**Assigned task**.
For each line in the data that includes "width", make a copy.

Extracted data entries
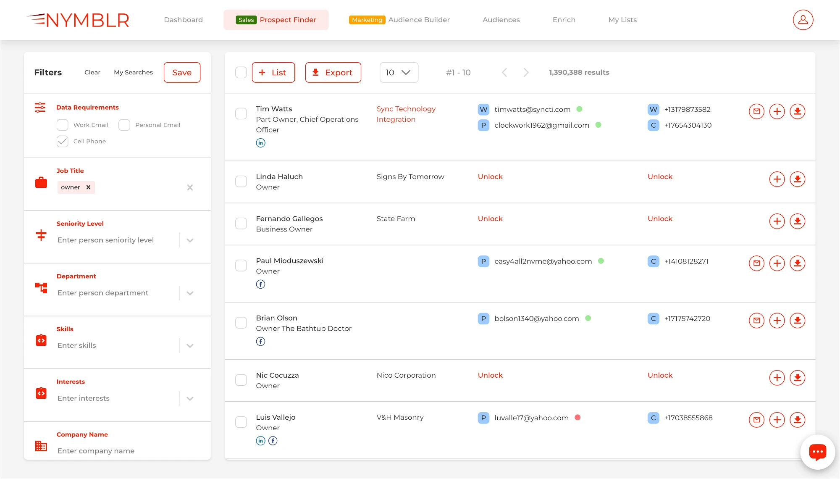Expand the Seniority Level dropdown

(190, 240)
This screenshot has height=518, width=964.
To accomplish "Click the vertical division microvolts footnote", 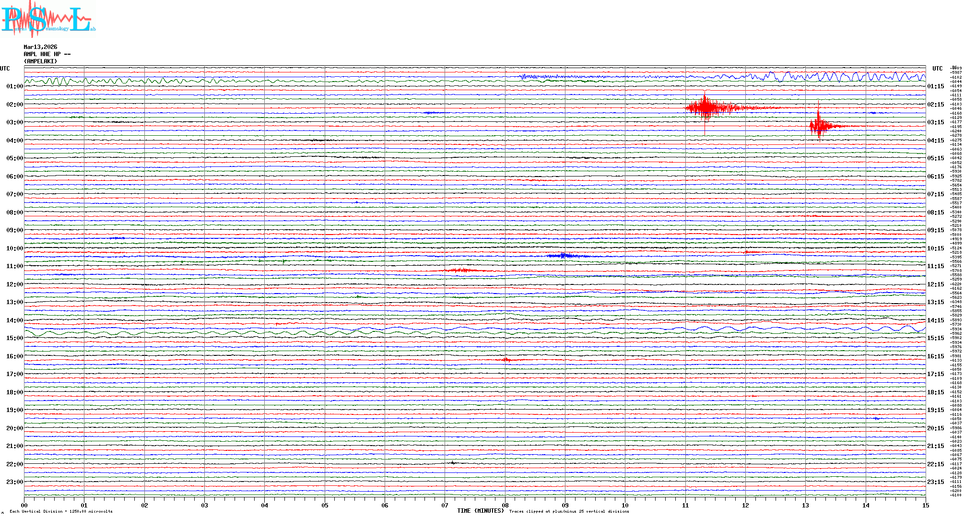I will [61, 511].
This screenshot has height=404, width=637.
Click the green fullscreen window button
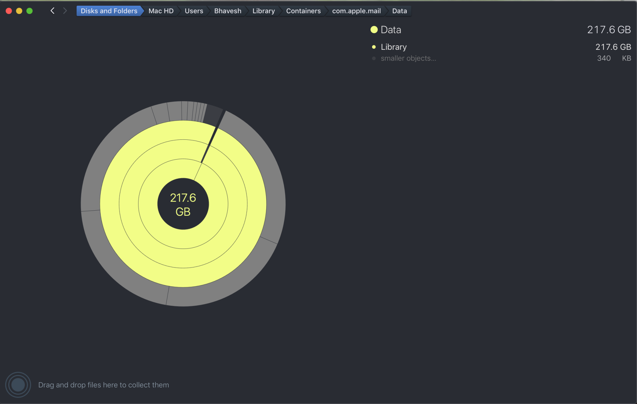30,11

**Your solution**.
This screenshot has height=518, width=964.
This screenshot has height=404, width=637.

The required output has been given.